There are three main complaints critics have fronted about live action remakes. These arguments are most commonly: deviating from the source material, the overuse of computer generated animation, and lack of soul or innovation.
The main remade movies facing criticism have been Disney productions. Starting with The Jungle Book, Disney moved through such properties as Alice in Wonderland, Cinderella, Beauty and The Beast, and Aladdin.

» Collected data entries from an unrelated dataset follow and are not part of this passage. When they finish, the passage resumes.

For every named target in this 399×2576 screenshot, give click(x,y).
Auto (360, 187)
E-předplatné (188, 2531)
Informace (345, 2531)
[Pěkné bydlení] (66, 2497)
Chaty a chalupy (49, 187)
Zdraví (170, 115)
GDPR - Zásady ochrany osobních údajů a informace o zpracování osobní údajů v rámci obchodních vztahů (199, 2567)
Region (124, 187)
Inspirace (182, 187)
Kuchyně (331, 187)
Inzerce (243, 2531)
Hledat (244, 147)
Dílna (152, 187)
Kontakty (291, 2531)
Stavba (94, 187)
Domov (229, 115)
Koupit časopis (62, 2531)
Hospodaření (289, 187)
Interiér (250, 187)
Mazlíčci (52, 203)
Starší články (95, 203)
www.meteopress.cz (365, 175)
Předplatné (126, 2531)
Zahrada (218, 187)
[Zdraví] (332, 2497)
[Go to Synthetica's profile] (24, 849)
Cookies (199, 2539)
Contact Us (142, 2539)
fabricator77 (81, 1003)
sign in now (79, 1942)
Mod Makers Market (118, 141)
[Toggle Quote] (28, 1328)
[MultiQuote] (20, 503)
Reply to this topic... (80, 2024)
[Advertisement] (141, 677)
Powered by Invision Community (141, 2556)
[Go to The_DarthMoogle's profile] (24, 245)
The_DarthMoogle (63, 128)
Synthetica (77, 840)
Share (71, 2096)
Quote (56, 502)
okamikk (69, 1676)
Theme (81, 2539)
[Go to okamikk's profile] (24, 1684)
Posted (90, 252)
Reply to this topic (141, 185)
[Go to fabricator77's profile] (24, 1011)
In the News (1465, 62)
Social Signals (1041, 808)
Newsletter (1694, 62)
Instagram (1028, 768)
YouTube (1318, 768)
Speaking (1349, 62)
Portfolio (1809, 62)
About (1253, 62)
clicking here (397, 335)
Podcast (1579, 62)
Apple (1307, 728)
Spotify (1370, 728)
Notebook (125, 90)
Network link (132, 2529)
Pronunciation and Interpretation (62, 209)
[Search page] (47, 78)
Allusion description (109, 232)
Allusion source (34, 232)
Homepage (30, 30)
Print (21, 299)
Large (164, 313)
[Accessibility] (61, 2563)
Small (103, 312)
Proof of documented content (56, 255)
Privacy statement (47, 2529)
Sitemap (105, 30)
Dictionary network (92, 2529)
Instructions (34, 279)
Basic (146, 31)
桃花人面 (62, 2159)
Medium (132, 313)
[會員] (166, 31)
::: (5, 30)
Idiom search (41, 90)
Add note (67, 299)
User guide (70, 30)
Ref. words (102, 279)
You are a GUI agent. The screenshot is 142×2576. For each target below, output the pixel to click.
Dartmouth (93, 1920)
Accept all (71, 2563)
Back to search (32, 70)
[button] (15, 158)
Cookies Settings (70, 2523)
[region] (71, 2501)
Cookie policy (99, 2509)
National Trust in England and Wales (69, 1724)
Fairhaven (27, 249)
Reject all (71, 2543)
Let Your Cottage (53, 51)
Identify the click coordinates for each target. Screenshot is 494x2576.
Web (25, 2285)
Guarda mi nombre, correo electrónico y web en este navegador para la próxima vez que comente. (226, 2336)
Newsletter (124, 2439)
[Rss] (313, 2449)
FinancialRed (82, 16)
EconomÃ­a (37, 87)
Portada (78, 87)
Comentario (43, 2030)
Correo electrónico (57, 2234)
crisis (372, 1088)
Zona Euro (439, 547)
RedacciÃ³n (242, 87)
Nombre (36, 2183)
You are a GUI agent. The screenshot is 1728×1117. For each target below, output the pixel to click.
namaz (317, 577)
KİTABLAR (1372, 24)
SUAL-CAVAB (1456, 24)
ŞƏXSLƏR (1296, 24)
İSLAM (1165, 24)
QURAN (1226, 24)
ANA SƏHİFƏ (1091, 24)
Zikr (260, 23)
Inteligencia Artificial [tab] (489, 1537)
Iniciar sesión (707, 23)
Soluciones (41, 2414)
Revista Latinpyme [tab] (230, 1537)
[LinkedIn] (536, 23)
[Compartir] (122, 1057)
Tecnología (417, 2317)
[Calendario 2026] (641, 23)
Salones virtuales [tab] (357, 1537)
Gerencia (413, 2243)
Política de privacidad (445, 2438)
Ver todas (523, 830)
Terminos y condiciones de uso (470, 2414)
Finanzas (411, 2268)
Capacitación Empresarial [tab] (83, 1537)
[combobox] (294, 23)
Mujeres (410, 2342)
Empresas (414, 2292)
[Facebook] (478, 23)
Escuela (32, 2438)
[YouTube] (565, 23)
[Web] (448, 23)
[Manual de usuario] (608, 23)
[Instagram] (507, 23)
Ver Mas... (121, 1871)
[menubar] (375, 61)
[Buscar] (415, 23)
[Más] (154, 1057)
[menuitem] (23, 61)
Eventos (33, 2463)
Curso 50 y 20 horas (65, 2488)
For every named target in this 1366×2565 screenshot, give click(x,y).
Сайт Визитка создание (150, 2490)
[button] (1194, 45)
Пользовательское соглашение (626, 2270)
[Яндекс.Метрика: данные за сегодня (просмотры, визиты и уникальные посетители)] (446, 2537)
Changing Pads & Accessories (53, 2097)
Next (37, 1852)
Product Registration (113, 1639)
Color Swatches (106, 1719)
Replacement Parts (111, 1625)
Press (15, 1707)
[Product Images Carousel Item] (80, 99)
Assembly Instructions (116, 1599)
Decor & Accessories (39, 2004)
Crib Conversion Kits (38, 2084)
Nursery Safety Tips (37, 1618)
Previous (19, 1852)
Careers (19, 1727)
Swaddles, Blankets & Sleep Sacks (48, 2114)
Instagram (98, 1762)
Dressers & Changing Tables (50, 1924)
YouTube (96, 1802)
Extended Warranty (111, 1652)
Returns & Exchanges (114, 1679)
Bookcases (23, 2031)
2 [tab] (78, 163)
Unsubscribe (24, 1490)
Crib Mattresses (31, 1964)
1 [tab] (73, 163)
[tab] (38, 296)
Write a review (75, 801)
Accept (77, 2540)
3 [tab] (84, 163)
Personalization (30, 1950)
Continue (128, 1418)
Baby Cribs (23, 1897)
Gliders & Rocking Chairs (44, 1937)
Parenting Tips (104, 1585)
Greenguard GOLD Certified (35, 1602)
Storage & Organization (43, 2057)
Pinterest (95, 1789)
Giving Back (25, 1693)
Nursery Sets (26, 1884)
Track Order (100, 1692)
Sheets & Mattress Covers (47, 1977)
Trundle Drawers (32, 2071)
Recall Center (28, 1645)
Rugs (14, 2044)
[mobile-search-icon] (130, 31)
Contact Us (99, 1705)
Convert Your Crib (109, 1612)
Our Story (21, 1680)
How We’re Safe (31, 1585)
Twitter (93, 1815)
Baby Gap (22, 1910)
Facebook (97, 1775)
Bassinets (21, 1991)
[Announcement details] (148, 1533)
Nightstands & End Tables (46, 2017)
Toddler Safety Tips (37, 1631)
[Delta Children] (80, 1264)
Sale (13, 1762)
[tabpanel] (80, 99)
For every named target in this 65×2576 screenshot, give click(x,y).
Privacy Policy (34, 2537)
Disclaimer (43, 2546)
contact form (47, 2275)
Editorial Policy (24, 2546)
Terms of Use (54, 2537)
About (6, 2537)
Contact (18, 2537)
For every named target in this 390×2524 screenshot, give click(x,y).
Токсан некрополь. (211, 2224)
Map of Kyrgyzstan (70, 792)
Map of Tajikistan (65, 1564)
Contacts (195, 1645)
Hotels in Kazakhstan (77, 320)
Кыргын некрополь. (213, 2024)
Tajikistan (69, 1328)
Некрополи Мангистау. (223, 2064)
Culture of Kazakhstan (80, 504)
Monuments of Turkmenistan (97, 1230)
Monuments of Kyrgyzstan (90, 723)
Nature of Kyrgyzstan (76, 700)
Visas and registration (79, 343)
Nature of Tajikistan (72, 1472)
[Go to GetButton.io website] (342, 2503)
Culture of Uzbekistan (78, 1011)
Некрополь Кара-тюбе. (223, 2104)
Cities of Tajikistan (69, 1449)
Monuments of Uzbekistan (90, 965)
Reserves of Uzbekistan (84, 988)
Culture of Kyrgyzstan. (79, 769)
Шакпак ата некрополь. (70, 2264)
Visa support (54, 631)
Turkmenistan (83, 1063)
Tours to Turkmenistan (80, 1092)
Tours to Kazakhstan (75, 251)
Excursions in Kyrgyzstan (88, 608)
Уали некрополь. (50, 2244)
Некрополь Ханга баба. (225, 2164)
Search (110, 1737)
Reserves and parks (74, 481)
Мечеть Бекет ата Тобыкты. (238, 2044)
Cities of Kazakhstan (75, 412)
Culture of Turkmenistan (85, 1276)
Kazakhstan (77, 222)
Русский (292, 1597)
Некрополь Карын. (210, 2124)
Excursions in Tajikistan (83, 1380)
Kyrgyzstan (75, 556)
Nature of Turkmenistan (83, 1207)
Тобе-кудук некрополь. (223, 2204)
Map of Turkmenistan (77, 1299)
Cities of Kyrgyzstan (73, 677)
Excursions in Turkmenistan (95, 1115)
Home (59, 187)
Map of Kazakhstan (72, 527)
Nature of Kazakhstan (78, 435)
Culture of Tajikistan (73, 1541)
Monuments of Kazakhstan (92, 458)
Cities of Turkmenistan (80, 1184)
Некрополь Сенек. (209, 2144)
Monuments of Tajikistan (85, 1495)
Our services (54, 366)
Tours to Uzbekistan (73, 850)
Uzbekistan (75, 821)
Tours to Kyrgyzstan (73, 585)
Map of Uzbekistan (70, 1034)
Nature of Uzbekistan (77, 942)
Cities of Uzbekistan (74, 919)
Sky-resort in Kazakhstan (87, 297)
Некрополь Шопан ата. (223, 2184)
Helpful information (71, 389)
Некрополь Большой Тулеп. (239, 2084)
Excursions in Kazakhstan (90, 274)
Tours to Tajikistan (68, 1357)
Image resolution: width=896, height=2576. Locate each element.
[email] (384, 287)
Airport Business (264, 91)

The Lion King, released in 2019, received almost half the rating of the original on Rotten Tomatoes, with many critics calling the animation “uncanny valley”. In a review by Brian Eggert from Deep Focus Review, the film was considered bland and unattractive.
“Even though no real animals were used, watching photoreal lions in peril proves much more stressful than watching hand-drawn lions… you’ll spend so much time comparing it to the original to notice what’s happening in the story,” Eggert stated, concluding that, “The remake has no hope of replicating the original’s emotional impact due to its formal conceit.”
Other films in this trend face criticism not due to overreliance on CGI but color blind casting. The movies the Little Mermaid and Snow White both hired people of color in the roles of characters that had been animated as white. Racist pundits portrayed this as a betrayal of the source material. Critics have pointed out the stupidity of this split in movie goers, with Stuart Heritage from The Guardian commenting that “the film won’t be properly evaluated on its merits… until long after its release” and that Snow White “is clearly a film that should rightfully be ignored then forgotten forever.”
Lilo and Stitch (2025) faced mixed reviews, cutting action scenes that were easier to do in 2D due to the constraints of animating in 3D. In addition, some critics felt the movie deviated from the notion of ohana. As Clint Worthington at Mediaversity Reviews said, “the film’s new depiction of foster care in Native contexts has uncomfortable implications. Where the original allows Lilo to stay with Nani and her ʻohana, the remake shows Nani going off to start a career in marine biology, leaving Lilo in the care of other guardians.”
The truth is that cinema is a dying art, and that nostalgia for older movies is what brings audiences back to the theater. Audiences don’t really care if the film is true to the themes of the original or has better animation. Some people just want to watch the same stories over and over again. If you want to watch Moana in 2026, be my guest. You could just stay home and watch the original. But if you want new, innovative stories on the big screen, vote with your dollars.